Most discussion on the role of climate on human evolution has focused on climate change on a global scale, possibly related to shifts in Earth's orbit. The Ganis, however, are building a more regional case to explain early human evolution, one that targets crustal movements that transformed east Africa at the very time human ancestors left wooded areas to explore their world on two feet--that is, became human.

The uplift created the 3,700-mile-long "Wall of Africa," a network of valleys and plateaus stretching from Ethiopia to South Africa, including 19,340-foot Mount Kilimanjaro. It not only changed the landscape, but altered the climate by obstructing wet storm cycles spinning off the Indian Ocean. As the landscape became drier, lush forests gave way to an arid patchwork of grasslands and woodlands.

"Our early ancestors were mostly a herbivorous, tree-dwelling animals," Royhan Gani said. "If they lose the trees, they have to go further to find food. It's more efficient to walk on two feet rather than knuckle walking, known scientifically as quadripedalism."

During their Edenic life in the jungle, hominins - the scientific term for humans, under the genus Homo, and their ancestors--enjoyed their food source hanging in branches around them. Savannah life naturally selected for bigger brains because these pre-humans had to figure out where to find nourishment and to discriminate between types of food.

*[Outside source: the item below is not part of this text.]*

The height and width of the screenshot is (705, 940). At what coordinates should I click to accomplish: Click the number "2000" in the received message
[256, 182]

Hunting and gathering in arid grasslands also placed a premium on walking because an upright posture exposes less body surface to the dehydrating effects of the savannah's hot sun, Gani said.

The earliest Homo, appears in the fossil record about 2.5 million years ago, while our species Homo sapiens appears 200,000 years ago.

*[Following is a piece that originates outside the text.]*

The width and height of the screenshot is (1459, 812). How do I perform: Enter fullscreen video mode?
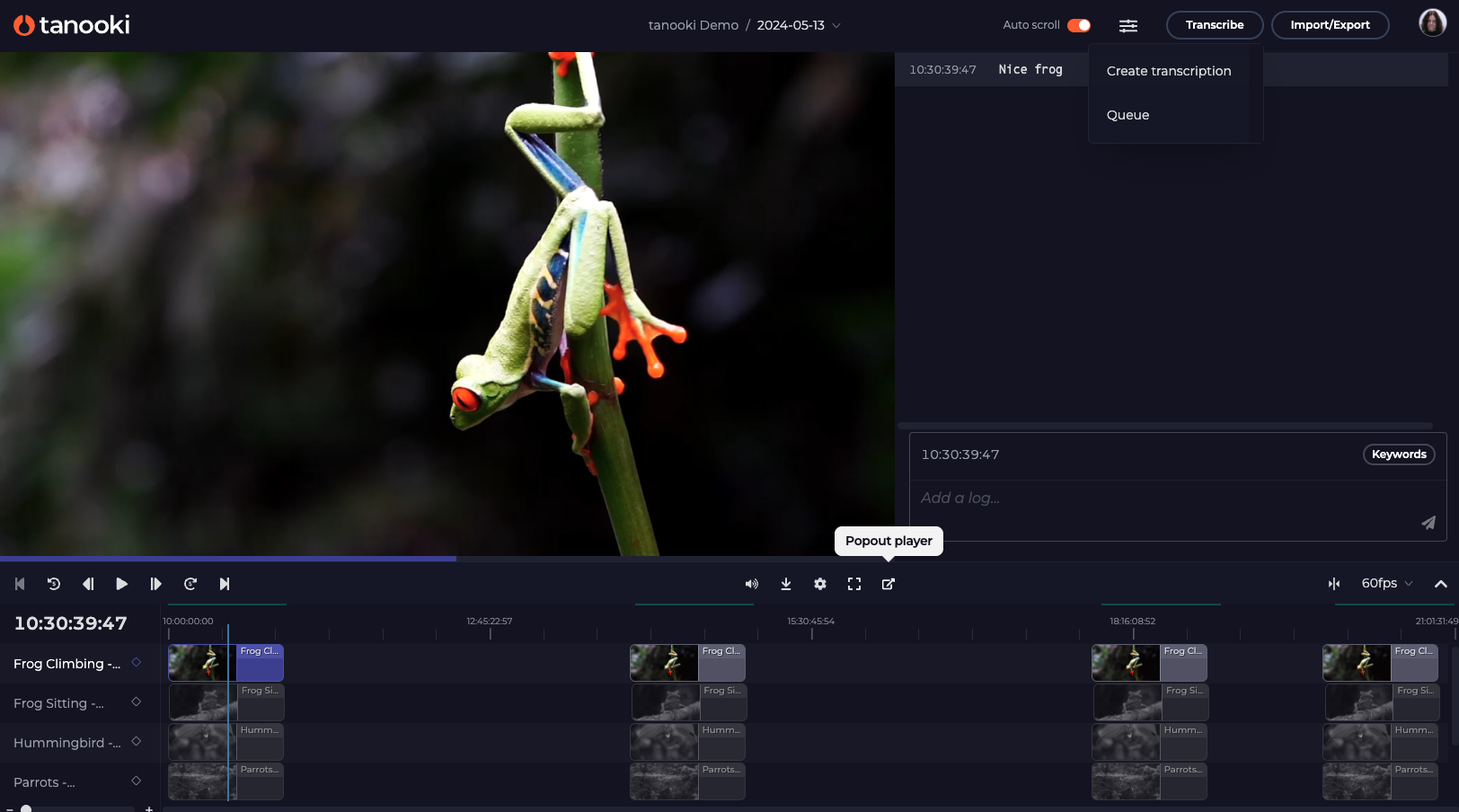point(853,584)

East Africa's topographical diversity is crucial to understanding the importance of landscape in human evolution, the Ganis stress. If the Wall of Africa created a vast desert, the pre-human hominins would not have evolved into walkers because there would be no place to walk to.

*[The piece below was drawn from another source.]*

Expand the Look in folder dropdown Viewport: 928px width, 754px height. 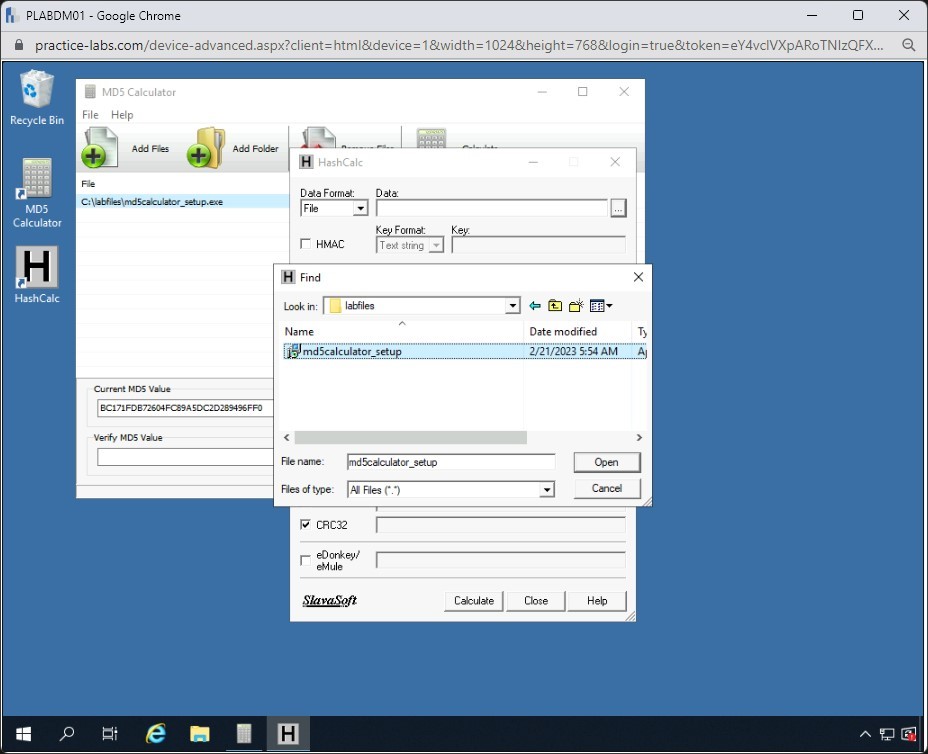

"You need patches of trees and water," Royhan Gani said. "The wall is not continuous highland. It has lowlands, grasslands, freshwater lakes, featuring a variety of microclimates."

The Ganis focused their study on the Ethiopian Plateau, a 300-by-300-mile highland at the headwaters of the Blue Nile, where they analyzed how the tributary to the world's longest river carved a spectacular landscape reminiscent of Utah's Colorado Plateau. This study helped them determine rates of uplift, according to their results published in the September 2007 edition of GSA Today, the journal of the Geological Society of America. The most rapid uplift (about 3,200 feet) began about 6 million years ago, associated with large shield volcanoes that erupted great volumes of basalt, precisely when crucial human evolution began occurring. But more study is required to conclusively credit East African uplift with appearance of bipedal walking and greater intelligence among human ancestors.

"But it all happened within the right time period. Now we need to nail it down," Gani said.